A textbox needs to know its position, its size, whether it is active, and which text it contains. We can condense that into a table that looks like the following.
local textbox = {
x = 40,
y = 40,
width = 400,
height = 200,
text = '',
active = false,
colors = {
background = { 255, 255, 255, 255 },
text = { 40, 40, 40, 255 }
}
}
(We also store some color info.)
After that the simple way to add text is through love.textinput, as you've seen. In your code we only check if the textbox is active once, in love.load, which it of course isn't since we likely haven't taken any user input yet. Instead of attempting to overload the function, we simply check if the textbox is active or not inside the handler, and proceed accordingly.
function love.textinput (text)
if textbox.active then
textbox.text = textbox.text .. text
end
end
We've covered how to check if the user has clicked within a rectangular area in the question: Love2d cursor positions. We want to deactivate the textbox if it is currently active and the user clicks outside of its space.
function love.mousepressed (x, y)
if
x >= textbox.x and
x <= textbox.x + textbox.width and
y >= textbox.y and
y <= textbox.y + textbox.height
then
textbox.active = true
elseif textbox.active then
textbox.active = false
end
end
And finally we need to render our textbox. We use unpack to expand our color tables, and love.graphics.printf to make sure our text wraps within our textbox's space.
function love.draw ()
love.graphics.setColor(unpack(textbox.colors.background))
love.graphics.rectangle('fill',
textbox.x, textbox.y,
textbox.width, textbox.height)
love.graphics.setColor(unpack(textbox.colors.text))

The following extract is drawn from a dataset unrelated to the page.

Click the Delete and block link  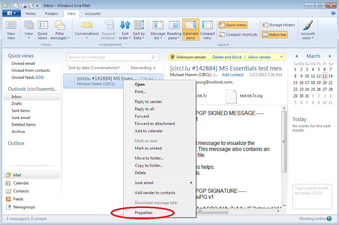click(227, 57)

love.graphics.printf(textbox.text,
textbox.x, textbox.y,
textbox.width, 'left')
end
These are the basic ideas of creating a very rough textbox. It's not perfect. Note that you will need to consider what happens when the text gets longer height-wise than we initially set our textbox's height to, as the two are only loosely related.
To make your program easier to read, and easier to extend, everything you've seen above should really be placed into their own functions that handle textbox tables, instead of cluttering the love handlers with common code. Take a look at Chapter 16 of Programming in Lua, which covers Object-Oriented Programming - a generally vital topic for game development.
See the love.textinput page on how to handle a backspace, to delete characters.
Some extra things to think about:
- How can we distinguish an active textbox from an inactive one?
- How can we create a list of textboxes, so we can have multiple on screen (but only one active)?